O Superior Tribunal de Justiça, ao julgar o REsp 1.116.399/BA sob o rito dos repetitivos (Tema 217), firmou entendimento relevante para clínicas médicas e outros prestadores de serviços de saúde optantes pelo lucro presumido. A Corte analisou o alcance do conceito de “serviços hospitalares” para fins de aplicação das bases reduzidas de IRPJ e CSLL previstas na legislação tributária.

Pela regra geral, prestadores de serviços estão sujeitos ao percentual de presunção de 32%. Contudo, a Lei nº 9.249/95 estabelece tratamento diferenciado para serviços hospitalares e atividades diretamente relacionadas ao diagnóstico e terapia, desde que a empresa esteja organizada como sociedade empresária e cumpra as normas da Anvisa. Nesses casos, a base de cálculo passa a ser de 8% para IRPJ e 12% para CSLL, o que reduz significativamente a carga tributária.

O STJ definiu que o conceito de serviços hospitalares não se limita ao local de prestação, abrangendo atividades voltadas diretamente à promoção da saúde, ainda que realizadas fora de ambiente hospitalar. O entendimento, contudo, ressalva que consultas médicas isoladas não se enquadram automaticamente nesse benefício, exigindo análise da natureza efetiva dos serviços prestados.

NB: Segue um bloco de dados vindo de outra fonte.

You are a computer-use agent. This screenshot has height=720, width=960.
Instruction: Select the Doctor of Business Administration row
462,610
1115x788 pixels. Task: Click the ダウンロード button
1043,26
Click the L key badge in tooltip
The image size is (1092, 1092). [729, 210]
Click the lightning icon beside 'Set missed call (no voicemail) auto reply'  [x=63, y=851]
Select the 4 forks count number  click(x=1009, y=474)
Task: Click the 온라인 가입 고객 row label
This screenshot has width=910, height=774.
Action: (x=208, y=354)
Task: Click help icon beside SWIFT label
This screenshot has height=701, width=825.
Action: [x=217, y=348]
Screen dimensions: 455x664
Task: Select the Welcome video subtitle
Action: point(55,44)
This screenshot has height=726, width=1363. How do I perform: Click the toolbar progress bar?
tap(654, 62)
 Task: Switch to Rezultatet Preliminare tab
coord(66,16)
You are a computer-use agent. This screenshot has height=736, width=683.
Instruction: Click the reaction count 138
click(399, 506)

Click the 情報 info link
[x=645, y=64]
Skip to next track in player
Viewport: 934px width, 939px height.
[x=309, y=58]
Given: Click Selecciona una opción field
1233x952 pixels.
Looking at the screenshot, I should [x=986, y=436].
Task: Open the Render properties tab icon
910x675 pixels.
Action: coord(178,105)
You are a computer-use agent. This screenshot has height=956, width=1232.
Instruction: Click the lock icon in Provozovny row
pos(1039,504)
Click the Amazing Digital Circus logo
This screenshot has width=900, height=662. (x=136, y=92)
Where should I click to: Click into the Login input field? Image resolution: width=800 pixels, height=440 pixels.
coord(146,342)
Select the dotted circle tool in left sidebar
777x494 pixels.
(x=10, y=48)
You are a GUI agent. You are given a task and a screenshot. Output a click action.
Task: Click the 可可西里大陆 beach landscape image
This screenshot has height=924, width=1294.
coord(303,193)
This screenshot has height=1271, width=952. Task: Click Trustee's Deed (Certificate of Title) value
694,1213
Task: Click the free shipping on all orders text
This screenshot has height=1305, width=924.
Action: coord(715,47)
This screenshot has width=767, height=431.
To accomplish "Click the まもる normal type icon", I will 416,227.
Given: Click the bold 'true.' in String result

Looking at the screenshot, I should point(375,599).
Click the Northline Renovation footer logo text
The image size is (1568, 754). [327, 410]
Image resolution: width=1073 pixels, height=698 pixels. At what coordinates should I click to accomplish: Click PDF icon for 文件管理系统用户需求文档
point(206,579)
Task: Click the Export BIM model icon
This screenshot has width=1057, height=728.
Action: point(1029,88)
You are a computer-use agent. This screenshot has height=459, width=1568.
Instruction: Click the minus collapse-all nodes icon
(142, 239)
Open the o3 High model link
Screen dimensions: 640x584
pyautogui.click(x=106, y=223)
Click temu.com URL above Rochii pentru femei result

A tese consolida maior segurança jurídica para clínicas e empresas de saúde estruturadas como sociedade empresária e em conformidade regulatória. Na prática, abre espaço para revisão de enquadramento tributário, adequação societária e eventual recuperação de valores recolhidos a maior nos últimos cinco anos, tornando a avaliação técnica do modelo operacional e regulatório um passo estratégico para o setor.